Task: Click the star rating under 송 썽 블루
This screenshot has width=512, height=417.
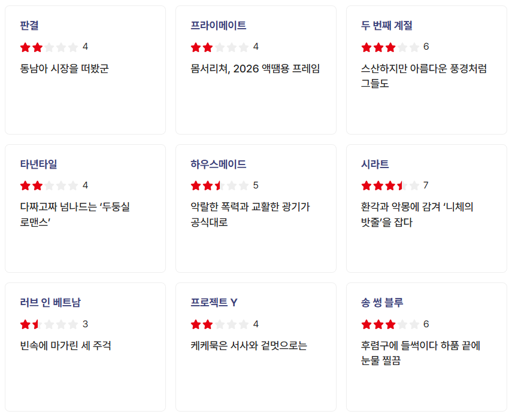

#####

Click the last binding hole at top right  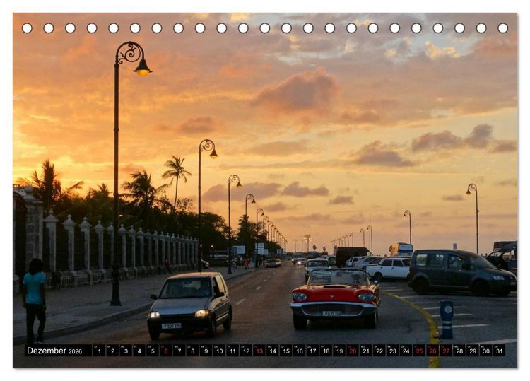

#####

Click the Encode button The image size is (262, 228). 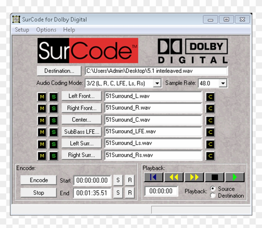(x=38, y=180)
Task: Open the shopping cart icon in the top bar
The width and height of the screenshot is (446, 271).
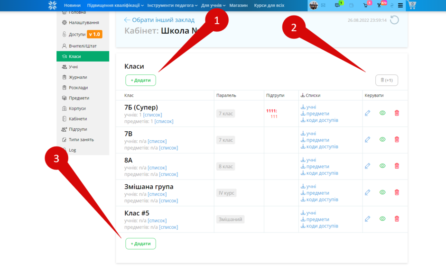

#####

#### Problem statement:
Copy out, word for word, the part of the entries above that begins at the line with "Task: Click the star rating under 송 썽 블루" and ends at the line with "This screenshot has width=512, height=417.", including both.

#### Final answer:
Task: Click the star rating under 송 썽 블루
This screenshot has width=512, height=417.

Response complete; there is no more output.